Die Financial Times berichtet, dass sich italienische Regierungsvertreter
in der vergangenen Woche mit Abgesandten des Staatsfonds China Investment
Corp. (CIC) in Rom getroffen haben. Sie sollen ganz konkret ihre Gäste
darum gebeten haben, italienische Schulden zu übernehmen.
Ausgerechnet Italien, das Mutterland der europäischen Hochkultur, könnte
demnächst finanziell also abhängig werden von der aufstrebenden Großmacht
China? Droht nun schon der Ausverkauf des kriselnden Europas an die
Chinesen? So manch einer vermutet gar, dass sich die Europäer mit so einem
Vorgehen politisch erpressbar machen könnten.
Nun ist nicht völlig von der Hand zu weisen, dass sich der eine oder andere
patriotisch gesinnte Regierungsbeamte im fernen Peking zumindest ein
bissschen vor Schadenfreude die Hände reibt. Immerhin hatten die einst so
skrupellosen Europäer mehr als 100 Jahre das Reich der Mitte beherrscht.
Für einige Chinesen sind die Wunden noch immer nicht ganz verheilt. Endlich
müssen die einstigen Herrscher um die Gunst buhlen.
Doch diese Vorstellung ist ein Irrglaube. Nicht zuletzt die chinesische
Führung hat erkannt, dass die Krisen in der Eurozone und den USA auch
längst ihre Wirtschaft in Mitleidenschaft zieht - auch weil sie viel in
diese Region exportiert.
So haben die chinesischen Hilfsangebote nur wenig mit Güte oder
Selbstlosigkeit zu tun. China hilft Europa, um sich selbst zu helfen.

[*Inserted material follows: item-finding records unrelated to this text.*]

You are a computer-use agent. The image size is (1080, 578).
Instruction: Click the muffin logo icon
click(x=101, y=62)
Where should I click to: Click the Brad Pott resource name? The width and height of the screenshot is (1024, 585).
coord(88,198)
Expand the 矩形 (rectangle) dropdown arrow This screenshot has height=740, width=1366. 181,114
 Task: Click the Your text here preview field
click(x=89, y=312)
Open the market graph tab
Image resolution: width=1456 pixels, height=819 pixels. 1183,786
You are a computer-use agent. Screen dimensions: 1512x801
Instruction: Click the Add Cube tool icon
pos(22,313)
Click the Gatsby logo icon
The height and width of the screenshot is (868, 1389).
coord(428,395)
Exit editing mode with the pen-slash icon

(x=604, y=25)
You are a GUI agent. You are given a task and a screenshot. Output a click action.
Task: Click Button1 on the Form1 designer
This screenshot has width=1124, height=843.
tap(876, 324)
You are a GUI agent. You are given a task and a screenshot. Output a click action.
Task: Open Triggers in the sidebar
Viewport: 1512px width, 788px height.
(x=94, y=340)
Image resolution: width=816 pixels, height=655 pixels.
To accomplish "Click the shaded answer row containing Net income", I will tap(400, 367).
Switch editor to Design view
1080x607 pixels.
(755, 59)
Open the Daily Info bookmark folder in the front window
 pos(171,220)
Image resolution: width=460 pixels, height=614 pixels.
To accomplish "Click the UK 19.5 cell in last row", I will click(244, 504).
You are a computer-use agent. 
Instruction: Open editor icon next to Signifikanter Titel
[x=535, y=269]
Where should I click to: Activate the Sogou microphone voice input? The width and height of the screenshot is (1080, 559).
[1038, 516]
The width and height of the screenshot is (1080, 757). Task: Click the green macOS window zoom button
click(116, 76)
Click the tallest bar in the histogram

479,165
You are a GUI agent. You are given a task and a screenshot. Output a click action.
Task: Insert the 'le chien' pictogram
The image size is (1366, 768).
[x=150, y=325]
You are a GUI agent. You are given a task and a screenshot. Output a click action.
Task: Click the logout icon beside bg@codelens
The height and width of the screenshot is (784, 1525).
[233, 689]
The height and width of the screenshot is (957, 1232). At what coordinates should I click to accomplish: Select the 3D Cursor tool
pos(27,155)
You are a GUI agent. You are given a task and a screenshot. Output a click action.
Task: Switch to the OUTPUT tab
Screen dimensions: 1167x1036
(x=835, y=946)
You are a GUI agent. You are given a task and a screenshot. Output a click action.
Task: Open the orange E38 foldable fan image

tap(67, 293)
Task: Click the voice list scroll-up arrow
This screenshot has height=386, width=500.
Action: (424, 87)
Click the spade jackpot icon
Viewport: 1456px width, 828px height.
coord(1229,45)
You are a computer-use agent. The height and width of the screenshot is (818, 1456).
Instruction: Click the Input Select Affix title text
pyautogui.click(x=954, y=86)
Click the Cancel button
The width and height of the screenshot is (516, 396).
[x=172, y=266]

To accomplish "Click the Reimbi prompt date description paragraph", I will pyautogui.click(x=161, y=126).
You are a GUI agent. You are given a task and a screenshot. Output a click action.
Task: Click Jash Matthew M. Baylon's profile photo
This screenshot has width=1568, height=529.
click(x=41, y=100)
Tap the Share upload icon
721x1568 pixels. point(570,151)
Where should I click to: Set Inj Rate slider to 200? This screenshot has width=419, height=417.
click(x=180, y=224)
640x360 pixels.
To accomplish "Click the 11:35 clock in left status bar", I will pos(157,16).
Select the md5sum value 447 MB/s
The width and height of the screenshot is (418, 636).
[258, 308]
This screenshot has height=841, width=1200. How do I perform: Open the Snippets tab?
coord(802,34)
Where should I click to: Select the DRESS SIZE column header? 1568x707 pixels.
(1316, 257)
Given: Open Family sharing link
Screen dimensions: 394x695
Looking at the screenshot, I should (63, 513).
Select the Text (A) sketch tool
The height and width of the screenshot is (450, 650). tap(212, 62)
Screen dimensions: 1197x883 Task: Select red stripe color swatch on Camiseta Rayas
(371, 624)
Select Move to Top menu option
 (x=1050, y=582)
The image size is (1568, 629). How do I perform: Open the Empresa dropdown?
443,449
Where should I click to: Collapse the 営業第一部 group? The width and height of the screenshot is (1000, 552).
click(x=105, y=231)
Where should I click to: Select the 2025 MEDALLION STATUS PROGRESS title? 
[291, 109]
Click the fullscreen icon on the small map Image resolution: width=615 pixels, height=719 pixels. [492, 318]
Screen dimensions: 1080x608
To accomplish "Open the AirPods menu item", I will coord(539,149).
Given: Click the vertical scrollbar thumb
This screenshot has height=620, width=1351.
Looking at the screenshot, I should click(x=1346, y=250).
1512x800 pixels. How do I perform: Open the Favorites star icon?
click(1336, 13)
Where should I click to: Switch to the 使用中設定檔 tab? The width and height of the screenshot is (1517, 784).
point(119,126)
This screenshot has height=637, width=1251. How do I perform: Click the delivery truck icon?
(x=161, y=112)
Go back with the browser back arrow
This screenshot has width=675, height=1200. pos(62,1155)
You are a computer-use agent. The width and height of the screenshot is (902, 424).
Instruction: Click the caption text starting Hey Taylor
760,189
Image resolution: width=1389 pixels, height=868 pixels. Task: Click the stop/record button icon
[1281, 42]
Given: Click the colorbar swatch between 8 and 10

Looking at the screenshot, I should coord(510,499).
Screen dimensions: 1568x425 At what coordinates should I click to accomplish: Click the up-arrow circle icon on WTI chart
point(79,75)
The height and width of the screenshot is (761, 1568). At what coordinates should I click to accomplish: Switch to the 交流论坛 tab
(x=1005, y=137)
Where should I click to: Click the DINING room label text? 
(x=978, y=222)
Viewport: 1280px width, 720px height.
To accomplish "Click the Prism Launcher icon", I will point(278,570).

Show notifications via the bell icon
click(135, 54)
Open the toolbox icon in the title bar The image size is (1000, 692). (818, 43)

Denn: In den vergangenen zehn Jahren hat Chinas Zentralbank gigantische
Währungsreserven angehäuft. Ein Großteil der geschätzten 1,3 Billionen Euro
steckt zwar noch immer in US-Staatsanleihen.
## Alternativen gesucht
Doch spätestens seit dem Schuldenstreit zwischen Republikanern und
Demokraten, der insgesamt lahmenden US-Konjunktur und dem sinkenden Dollar
ist den Chinesen ihre einseitige Fixierung auf die USA selbst unheimlich
geworden. Die chinesische Zentralbank sucht nach Alternativen für ihren
Währungsschatz.
Doch wohin mit so viel Geld? Egal in welche Aktien sie das Vermögen auch
stecken würde - bei so gehörigen Summen würde sie stets die Preise nach
oben treiben und zur Entwicklung neuer Blasen beitragen. Da gelten
Staatsanleihen aus den alten Industrieländern trotz der Krisen nach wie vor
als die sichersten Varianten.
Deswegen hat Peking bereits Ende des vergangenen Jahres mehrfach
angekündigt, dass man verstärkt Schulden der unter Druck geratenen
Euroländer aufkaufen wolle. Das haben die Chinesen auch schon getan.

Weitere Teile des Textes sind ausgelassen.